(TASK INPUTS):

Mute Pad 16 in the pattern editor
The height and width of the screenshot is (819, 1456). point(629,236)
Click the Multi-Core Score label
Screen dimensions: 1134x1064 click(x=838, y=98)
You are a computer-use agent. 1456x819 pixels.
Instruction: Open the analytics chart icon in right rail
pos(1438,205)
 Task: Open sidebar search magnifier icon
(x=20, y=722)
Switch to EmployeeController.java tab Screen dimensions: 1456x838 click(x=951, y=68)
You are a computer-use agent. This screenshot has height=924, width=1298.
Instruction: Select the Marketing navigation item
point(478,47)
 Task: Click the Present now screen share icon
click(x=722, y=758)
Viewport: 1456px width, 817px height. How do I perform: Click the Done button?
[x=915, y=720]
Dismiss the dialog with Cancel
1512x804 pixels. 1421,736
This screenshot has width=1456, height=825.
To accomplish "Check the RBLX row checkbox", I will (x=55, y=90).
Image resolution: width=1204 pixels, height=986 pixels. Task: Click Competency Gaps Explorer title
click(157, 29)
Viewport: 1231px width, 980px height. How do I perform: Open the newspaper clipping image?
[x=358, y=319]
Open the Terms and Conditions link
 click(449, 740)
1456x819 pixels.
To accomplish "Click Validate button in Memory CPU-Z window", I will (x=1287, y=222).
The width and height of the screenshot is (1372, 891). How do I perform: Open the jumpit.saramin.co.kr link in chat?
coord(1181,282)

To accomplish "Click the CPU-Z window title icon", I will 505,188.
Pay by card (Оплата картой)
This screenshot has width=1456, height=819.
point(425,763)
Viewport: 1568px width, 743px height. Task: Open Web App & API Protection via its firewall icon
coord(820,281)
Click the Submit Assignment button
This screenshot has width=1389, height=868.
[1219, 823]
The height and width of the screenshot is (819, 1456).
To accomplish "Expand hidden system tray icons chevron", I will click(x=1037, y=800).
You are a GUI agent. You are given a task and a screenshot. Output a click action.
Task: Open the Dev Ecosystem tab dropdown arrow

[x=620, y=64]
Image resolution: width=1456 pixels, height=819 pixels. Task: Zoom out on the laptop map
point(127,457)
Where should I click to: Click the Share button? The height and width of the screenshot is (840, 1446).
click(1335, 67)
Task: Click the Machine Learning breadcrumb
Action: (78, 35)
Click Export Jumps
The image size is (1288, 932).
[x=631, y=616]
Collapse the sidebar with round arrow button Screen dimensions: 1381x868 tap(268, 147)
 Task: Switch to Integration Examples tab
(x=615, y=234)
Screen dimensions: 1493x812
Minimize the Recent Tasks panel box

(WHAT YOU ARE ASKED TO DO):
Which lines of the listing include the string "window"? Pull them out.

(THE COMPLETED TASK):
To accomplish "Click Validate button in Memory CPU-Z window", I will (x=1287, y=222).
To accomplish "Click the CPU-Z window title icon", I will 505,188.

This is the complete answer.